▶ WHAT TO PRODUCE
Retype, exactly and with both ends included, the lines below from the one containing "This screenshot has width=396, height=296." through the end; omit the pictures.

(Records from a data collection)

----

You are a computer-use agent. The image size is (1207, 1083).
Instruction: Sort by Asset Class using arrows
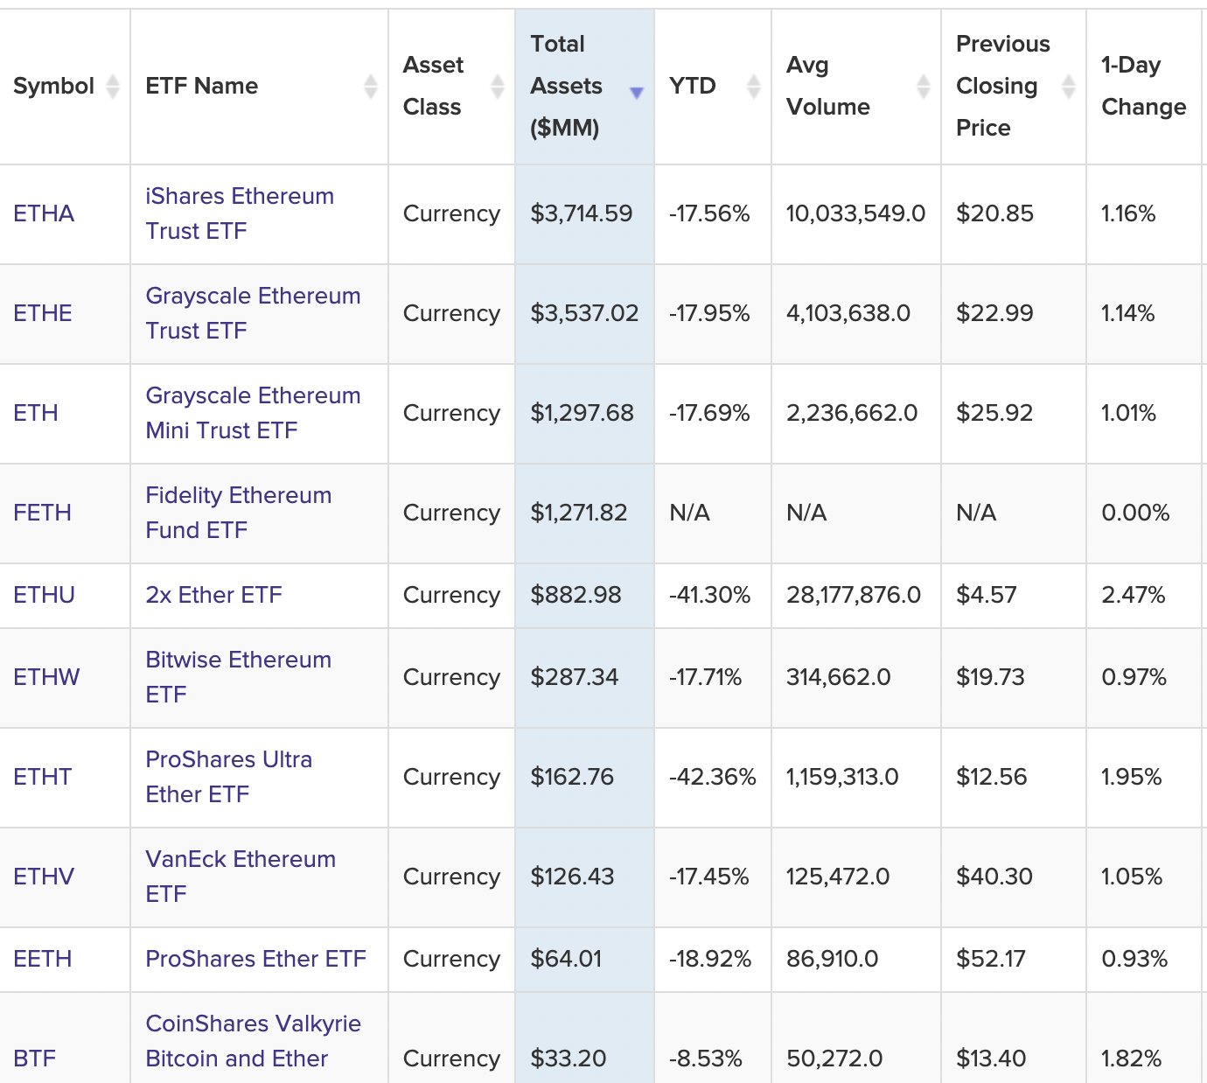497,87

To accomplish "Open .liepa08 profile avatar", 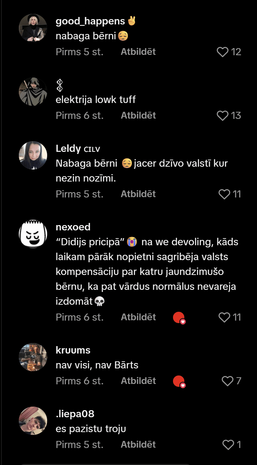I will point(33,421).
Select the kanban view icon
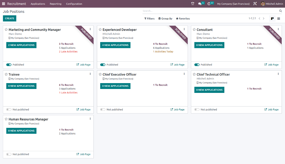 point(272,19)
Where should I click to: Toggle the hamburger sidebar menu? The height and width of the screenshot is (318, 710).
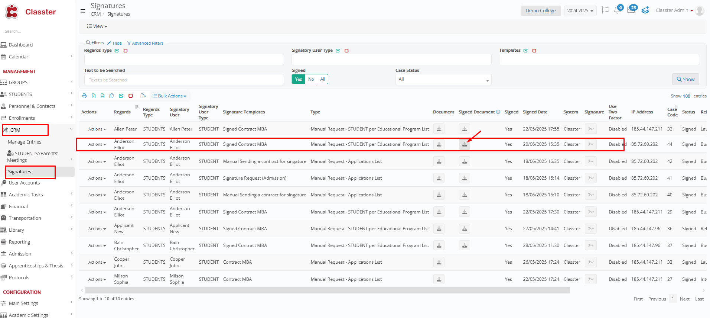[x=83, y=11]
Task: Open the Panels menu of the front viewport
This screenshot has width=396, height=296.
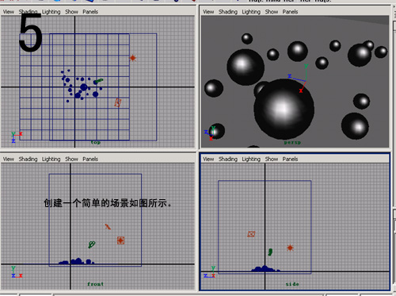Action: tap(90, 159)
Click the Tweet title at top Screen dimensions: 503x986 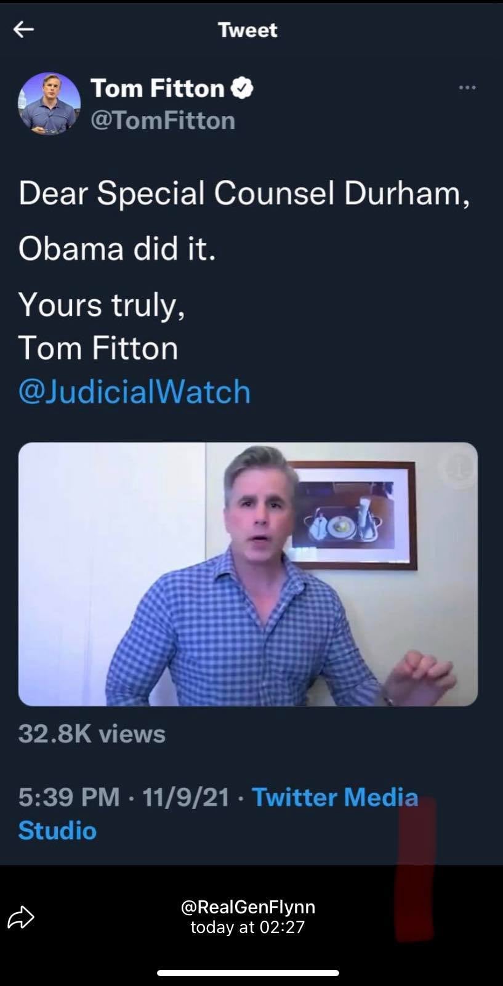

----

▶ WRITTEN ANSWER
This screenshot has width=396, height=296.
Action: tap(90, 159)
Click the Tweet title at top Screen dimensions: 503x986 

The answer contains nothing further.